Records to use: Begin
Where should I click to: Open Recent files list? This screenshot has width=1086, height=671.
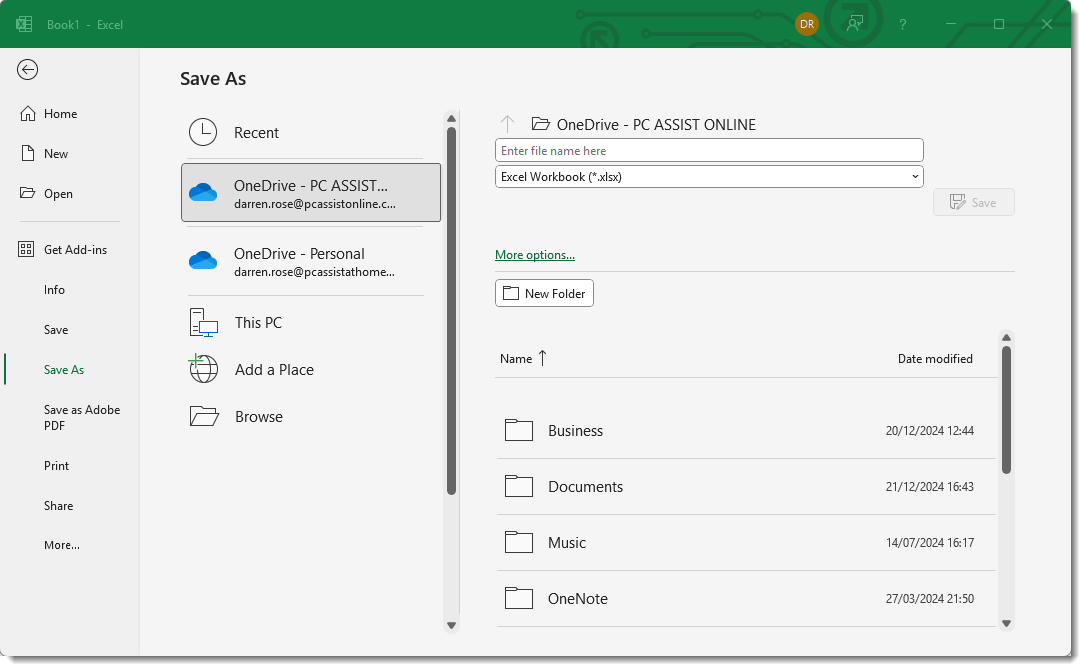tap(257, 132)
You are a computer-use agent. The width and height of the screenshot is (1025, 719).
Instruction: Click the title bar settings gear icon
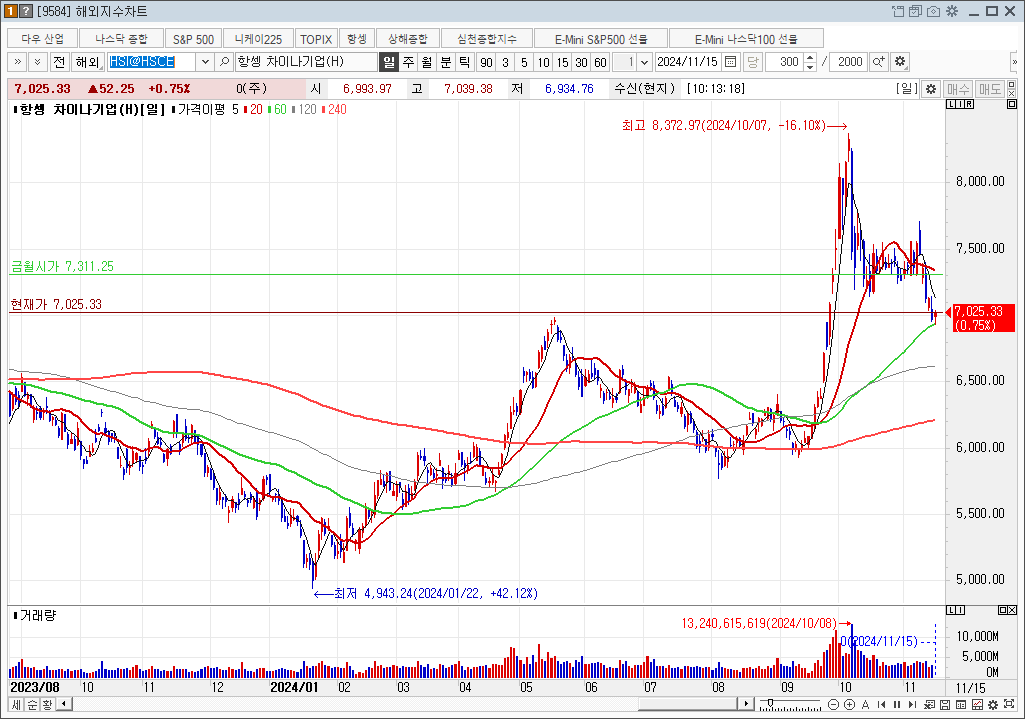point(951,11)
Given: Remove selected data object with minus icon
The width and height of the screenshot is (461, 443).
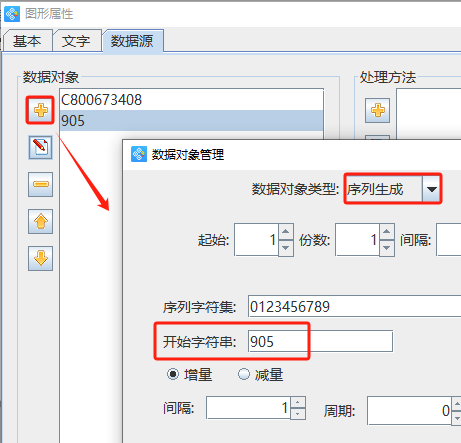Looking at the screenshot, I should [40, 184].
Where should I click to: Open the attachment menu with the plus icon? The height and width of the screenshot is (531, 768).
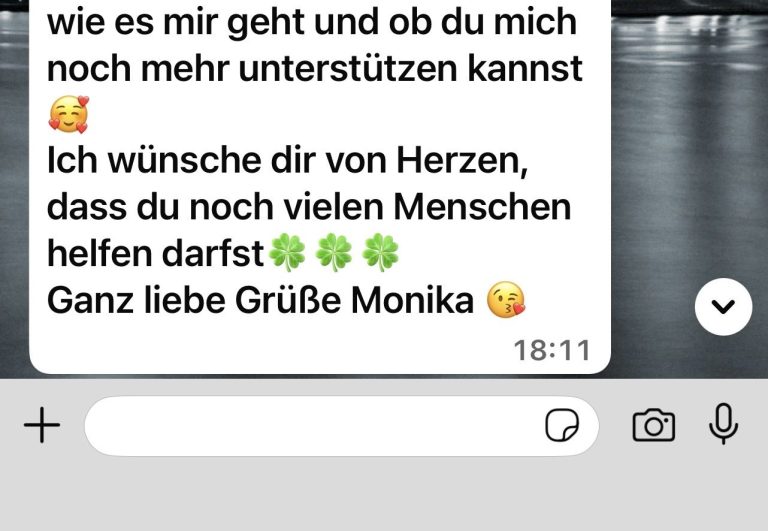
Records to use: End
Activity> Check every line of the records above for the string "with". Copy those that hold it.

Response to this task>
Given: Remove selected data object with minus icon
Where should I click to: Open the attachment menu with the plus icon? The height and width of the screenshot is (531, 768).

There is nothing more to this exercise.